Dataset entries

== Segment start ==

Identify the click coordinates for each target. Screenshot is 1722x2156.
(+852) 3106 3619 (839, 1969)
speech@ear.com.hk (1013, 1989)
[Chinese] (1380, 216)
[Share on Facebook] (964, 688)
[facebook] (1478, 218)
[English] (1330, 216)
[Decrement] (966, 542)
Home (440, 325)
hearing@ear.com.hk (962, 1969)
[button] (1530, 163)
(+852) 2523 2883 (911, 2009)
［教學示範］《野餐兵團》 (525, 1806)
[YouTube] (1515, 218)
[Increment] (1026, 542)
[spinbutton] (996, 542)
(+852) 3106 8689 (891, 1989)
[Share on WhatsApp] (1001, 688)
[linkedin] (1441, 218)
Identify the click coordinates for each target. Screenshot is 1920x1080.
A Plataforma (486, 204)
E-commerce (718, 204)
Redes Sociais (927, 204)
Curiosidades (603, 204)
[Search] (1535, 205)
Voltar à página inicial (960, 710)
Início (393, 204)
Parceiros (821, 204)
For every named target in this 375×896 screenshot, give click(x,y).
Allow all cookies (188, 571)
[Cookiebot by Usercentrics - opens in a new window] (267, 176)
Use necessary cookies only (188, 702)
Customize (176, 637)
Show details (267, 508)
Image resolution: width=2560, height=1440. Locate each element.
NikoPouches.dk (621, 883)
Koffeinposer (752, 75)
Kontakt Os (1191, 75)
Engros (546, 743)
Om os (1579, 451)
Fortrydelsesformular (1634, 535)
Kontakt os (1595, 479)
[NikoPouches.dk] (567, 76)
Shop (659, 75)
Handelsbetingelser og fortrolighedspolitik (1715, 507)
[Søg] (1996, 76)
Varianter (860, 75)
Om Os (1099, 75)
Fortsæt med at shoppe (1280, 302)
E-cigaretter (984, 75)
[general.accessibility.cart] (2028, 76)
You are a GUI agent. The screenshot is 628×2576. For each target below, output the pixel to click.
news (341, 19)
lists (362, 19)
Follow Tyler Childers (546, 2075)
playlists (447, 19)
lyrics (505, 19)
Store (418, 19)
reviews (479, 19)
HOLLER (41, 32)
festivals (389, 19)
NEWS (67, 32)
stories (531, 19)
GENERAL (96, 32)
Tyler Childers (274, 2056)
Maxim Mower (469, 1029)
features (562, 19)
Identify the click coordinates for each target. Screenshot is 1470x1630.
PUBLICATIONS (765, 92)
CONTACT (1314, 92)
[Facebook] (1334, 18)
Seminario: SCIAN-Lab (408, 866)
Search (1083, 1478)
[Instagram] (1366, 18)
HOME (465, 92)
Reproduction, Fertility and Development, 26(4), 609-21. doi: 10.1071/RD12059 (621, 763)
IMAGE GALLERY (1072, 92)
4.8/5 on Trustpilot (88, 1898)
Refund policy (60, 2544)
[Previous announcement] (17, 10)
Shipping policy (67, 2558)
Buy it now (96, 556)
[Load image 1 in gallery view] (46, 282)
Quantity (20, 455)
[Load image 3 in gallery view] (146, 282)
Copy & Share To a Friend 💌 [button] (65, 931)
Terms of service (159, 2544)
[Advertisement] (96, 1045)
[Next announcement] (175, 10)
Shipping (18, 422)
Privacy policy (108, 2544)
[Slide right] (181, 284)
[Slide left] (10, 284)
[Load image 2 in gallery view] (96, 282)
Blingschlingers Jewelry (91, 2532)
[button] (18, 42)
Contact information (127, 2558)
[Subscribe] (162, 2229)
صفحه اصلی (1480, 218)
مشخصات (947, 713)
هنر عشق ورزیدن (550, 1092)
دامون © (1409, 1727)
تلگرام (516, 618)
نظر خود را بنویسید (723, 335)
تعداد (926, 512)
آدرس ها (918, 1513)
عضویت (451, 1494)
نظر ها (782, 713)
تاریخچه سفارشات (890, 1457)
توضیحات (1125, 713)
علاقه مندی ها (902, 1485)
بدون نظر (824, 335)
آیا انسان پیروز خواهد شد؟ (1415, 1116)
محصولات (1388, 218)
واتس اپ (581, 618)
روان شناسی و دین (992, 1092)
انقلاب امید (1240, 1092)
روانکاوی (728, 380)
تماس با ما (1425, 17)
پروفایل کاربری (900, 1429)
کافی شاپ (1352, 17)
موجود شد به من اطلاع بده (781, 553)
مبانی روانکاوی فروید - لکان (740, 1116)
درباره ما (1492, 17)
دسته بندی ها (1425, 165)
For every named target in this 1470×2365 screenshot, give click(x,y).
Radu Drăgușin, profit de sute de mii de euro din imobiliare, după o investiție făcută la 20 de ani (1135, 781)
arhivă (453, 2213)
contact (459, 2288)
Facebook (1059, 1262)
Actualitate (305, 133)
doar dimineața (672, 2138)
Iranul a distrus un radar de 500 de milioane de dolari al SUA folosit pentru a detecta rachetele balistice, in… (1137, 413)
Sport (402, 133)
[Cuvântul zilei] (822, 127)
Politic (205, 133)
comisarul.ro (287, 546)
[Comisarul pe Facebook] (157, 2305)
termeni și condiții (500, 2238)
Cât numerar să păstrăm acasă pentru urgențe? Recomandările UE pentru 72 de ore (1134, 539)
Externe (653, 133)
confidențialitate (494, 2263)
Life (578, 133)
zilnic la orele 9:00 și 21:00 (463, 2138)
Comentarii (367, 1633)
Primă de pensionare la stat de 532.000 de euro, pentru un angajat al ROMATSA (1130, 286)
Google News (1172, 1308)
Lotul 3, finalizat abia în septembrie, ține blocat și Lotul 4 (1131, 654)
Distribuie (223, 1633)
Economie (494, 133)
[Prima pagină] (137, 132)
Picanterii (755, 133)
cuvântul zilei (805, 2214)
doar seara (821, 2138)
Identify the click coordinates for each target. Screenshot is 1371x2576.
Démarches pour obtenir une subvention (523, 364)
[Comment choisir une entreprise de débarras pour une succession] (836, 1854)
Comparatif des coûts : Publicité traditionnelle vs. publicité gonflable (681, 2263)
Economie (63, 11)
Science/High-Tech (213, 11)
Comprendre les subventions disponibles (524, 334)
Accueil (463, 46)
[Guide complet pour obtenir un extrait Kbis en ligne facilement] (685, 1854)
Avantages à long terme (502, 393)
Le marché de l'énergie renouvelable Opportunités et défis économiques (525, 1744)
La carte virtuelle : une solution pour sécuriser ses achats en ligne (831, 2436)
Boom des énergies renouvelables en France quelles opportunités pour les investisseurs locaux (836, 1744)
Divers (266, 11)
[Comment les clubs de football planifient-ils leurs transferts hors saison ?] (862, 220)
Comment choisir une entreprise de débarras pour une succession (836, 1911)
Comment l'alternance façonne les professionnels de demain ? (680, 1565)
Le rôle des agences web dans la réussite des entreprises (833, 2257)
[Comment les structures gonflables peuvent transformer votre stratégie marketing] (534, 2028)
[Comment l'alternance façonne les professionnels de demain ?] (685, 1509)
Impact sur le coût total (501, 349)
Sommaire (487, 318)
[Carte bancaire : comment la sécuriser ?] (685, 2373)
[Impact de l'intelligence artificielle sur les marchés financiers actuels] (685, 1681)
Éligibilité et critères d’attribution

== Segment end ==

▸ **WHAT THE TASK REQUIRES**
Your answer must be an exact transcription of every record above.

▸ **OUTPUT OF THE EXERCISE**
Identify the click coordinates for each target. Screenshot is 1722x2156.
(+852) 3106 3619 (839, 1969)
speech@ear.com.hk (1013, 1989)
[Chinese] (1380, 216)
[Share on Facebook] (964, 688)
[facebook] (1478, 218)
[English] (1330, 216)
[Decrement] (966, 542)
Home (440, 325)
hearing@ear.com.hk (962, 1969)
[button] (1530, 163)
(+852) 2523 2883 (911, 2009)
［教學示範］《野餐兵團》 (525, 1806)
[YouTube] (1515, 218)
[Increment] (1026, 542)
[spinbutton] (996, 542)
(+852) 3106 8689 (891, 1989)
[Share on WhatsApp] (1001, 688)
[linkedin] (1441, 218)
Identify the click coordinates for each target. Screenshot is 1920x1080.
A Plataforma (486, 204)
E-commerce (718, 204)
Redes Sociais (927, 204)
Curiosidades (603, 204)
[Search] (1535, 205)
Voltar à página inicial (960, 710)
Início (393, 204)
Parceiros (821, 204)
For every named target in this 375×896 screenshot, give click(x,y).
Allow all cookies (188, 571)
[Cookiebot by Usercentrics - opens in a new window] (267, 176)
Use necessary cookies only (188, 702)
Customize (176, 637)
Show details (267, 508)
Image resolution: width=2560, height=1440. Locate each element.
NikoPouches.dk (621, 883)
Koffeinposer (752, 75)
Kontakt Os (1191, 75)
Engros (546, 743)
Om os (1579, 451)
Fortrydelsesformular (1634, 535)
Kontakt os (1595, 479)
[NikoPouches.dk] (567, 76)
Shop (659, 75)
Handelsbetingelser og fortrolighedspolitik (1715, 507)
[Søg] (1996, 76)
Varianter (860, 75)
Om Os (1099, 75)
Fortsæt med at shoppe (1280, 302)
E-cigaretter (984, 75)
[general.accessibility.cart] (2028, 76)
You are a GUI agent. The screenshot is 628×2576. For each target below, output the pixel to click.
news (341, 19)
lists (362, 19)
Follow Tyler Childers (546, 2075)
playlists (447, 19)
lyrics (505, 19)
Store (418, 19)
reviews (479, 19)
HOLLER (41, 32)
festivals (389, 19)
NEWS (67, 32)
stories (531, 19)
GENERAL (96, 32)
Tyler Childers (274, 2056)
Maxim Mower (469, 1029)
features (562, 19)
Identify the click coordinates for each target. Screenshot is 1470x1630.
PUBLICATIONS (765, 92)
CONTACT (1314, 92)
[Facebook] (1334, 18)
Seminario: SCIAN-Lab (408, 866)
Search (1083, 1478)
[Instagram] (1366, 18)
HOME (465, 92)
Reproduction, Fertility and Development, 26(4), 609-21. doi: 10.1071/RD12059 (621, 763)
IMAGE GALLERY (1072, 92)
4.8/5 on Trustpilot (88, 1898)
Refund policy (60, 2544)
[Previous announcement] (17, 10)
Shipping policy (67, 2558)
Buy it now (96, 556)
[Load image 1 in gallery view] (46, 282)
Quantity (20, 455)
[Load image 3 in gallery view] (146, 282)
Copy & Share To a Friend 💌 [button] (65, 931)
Terms of service (159, 2544)
[Advertisement] (96, 1045)
[Next announcement] (175, 10)
Shipping (18, 422)
Privacy policy (108, 2544)
[Slide right] (181, 284)
[Slide left] (10, 284)
[Load image 2 in gallery view] (96, 282)
Blingschlingers Jewelry (91, 2532)
[button] (18, 42)
Contact information (127, 2558)
[Subscribe] (162, 2229)
صفحه اصلی (1480, 218)
مشخصات (947, 713)
هنر عشق ورزیدن (550, 1092)
دامون © (1409, 1727)
تلگرام (516, 618)
نظر خود را بنویسید (723, 335)
تعداد (926, 512)
آدرس ها (918, 1513)
عضویت (451, 1494)
نظر ها (782, 713)
تاریخچه سفارشات (890, 1457)
توضیحات (1125, 713)
علاقه مندی ها (902, 1485)
بدون نظر (824, 335)
آیا انسان پیروز خواهد شد؟ (1415, 1116)
محصولات (1388, 218)
واتس اپ (581, 618)
روان شناسی و دین (992, 1092)
انقلاب امید (1240, 1092)
روانکاوی (728, 380)
تماس با ما (1425, 17)
پروفایل کاربری (900, 1429)
کافی شاپ (1352, 17)
موجود شد به من اطلاع بده (781, 553)
مبانی روانکاوی فروید - لکان (740, 1116)
درباره ما (1492, 17)
دسته بندی ها (1425, 165)
For every named target in this 1470×2365 screenshot, give click(x,y).
Radu Drăgușin, profit de sute de mii de euro din imobiliare, după o investiție făcută la 20 de ani (1135, 781)
arhivă (453, 2213)
contact (459, 2288)
Facebook (1059, 1262)
Actualitate (305, 133)
doar dimineața (672, 2138)
Iranul a distrus un radar de 500 de milioane de dolari al SUA folosit pentru a detecta rachetele balistice, in… (1137, 413)
Sport (402, 133)
[Cuvântul zilei] (822, 127)
Politic (205, 133)
comisarul.ro (287, 546)
[Comisarul pe Facebook] (157, 2305)
termeni și condiții (500, 2238)
Cât numerar să păstrăm acasă pentru urgențe? Recomandările UE pentru 72 de ore (1134, 539)
Externe (653, 133)
confidențialitate (494, 2263)
Life (578, 133)
zilnic la orele 9:00 și 21:00 (463, 2138)
Comentarii (367, 1633)
Primă de pensionare la stat de 532.000 de euro, pentru un angajat al ROMATSA (1130, 286)
Google News (1172, 1308)
Lotul 3, finalizat abia în septembrie, ține blocat și Lotul 4 (1131, 654)
Distribuie (223, 1633)
Economie (494, 133)
[Prima pagină] (137, 132)
Picanterii (755, 133)
cuvântul zilei (805, 2214)
doar seara (821, 2138)
Identify the click coordinates for each target. Screenshot is 1371x2576.
Démarches pour obtenir une subvention (523, 364)
[Comment choisir une entreprise de débarras pour une succession] (836, 1854)
Comparatif des coûts : Publicité traditionnelle vs. publicité gonflable (681, 2263)
Economie (63, 11)
Science/High-Tech (213, 11)
Comprendre les subventions disponibles (524, 334)
Accueil (463, 46)
[Guide complet pour obtenir un extrait Kbis en ligne facilement] (685, 1854)
Avantages à long terme (502, 393)
Le marché de l'énergie renouvelable Opportunités et défis économiques (525, 1744)
La carte virtuelle : une solution pour sécuriser ses achats en ligne (831, 2436)
Boom des énergies renouvelables en France quelles opportunités pour les investisseurs locaux (836, 1744)
Divers (266, 11)
[Comment les clubs de football planifient-ils leurs transferts hors saison ?] (862, 220)
Comment choisir une entreprise de débarras pour une succession (836, 1911)
Comment l'alternance façonne les professionnels de demain ? (680, 1565)
Le rôle des agences web dans la réussite des entreprises (833, 2257)
[Comment les structures gonflables peuvent transformer votre stratégie marketing] (534, 2028)
[Comment l'alternance façonne les professionnels de demain ?] (685, 1509)
Impact sur le coût total (501, 349)
Sommaire (487, 318)
[Carte bancaire : comment la sécuriser ?] (685, 2373)
[Impact de l'intelligence artificielle sur les marchés financiers actuels] (685, 1681)
Éligibilité et critères d’attribution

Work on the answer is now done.